Required task: Count the lines in the records below that contain the string "room", and reply with that number alone.

Data excerpts:
******************************

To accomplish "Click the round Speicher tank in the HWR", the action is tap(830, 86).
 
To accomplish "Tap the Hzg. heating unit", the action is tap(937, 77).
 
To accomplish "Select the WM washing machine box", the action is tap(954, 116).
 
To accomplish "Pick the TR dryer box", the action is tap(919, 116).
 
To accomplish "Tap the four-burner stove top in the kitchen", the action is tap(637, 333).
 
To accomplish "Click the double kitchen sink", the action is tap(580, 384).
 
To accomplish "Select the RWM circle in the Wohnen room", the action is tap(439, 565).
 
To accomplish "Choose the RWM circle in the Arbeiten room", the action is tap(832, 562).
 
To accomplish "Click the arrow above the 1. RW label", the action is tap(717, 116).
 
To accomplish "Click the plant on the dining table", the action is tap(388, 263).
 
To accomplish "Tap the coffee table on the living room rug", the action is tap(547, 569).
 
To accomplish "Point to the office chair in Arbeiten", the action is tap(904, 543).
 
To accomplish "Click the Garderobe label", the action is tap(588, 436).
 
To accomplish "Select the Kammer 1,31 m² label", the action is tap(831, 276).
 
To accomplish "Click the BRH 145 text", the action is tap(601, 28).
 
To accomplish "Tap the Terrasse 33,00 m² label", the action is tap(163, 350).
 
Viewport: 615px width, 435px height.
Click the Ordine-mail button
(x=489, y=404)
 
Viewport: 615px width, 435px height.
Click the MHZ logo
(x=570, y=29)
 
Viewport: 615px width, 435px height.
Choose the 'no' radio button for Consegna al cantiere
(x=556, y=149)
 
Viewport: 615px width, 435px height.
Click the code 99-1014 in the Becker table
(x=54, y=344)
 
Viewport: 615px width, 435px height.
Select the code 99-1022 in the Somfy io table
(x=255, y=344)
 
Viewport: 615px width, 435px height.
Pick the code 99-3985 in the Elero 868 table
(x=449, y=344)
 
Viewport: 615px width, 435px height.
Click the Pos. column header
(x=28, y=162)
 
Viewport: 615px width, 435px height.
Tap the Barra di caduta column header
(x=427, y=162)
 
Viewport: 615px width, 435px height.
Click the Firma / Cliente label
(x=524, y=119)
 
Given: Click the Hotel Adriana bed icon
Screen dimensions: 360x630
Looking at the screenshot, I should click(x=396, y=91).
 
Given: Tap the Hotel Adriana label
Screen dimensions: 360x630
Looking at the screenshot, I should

******************************

Final result: 3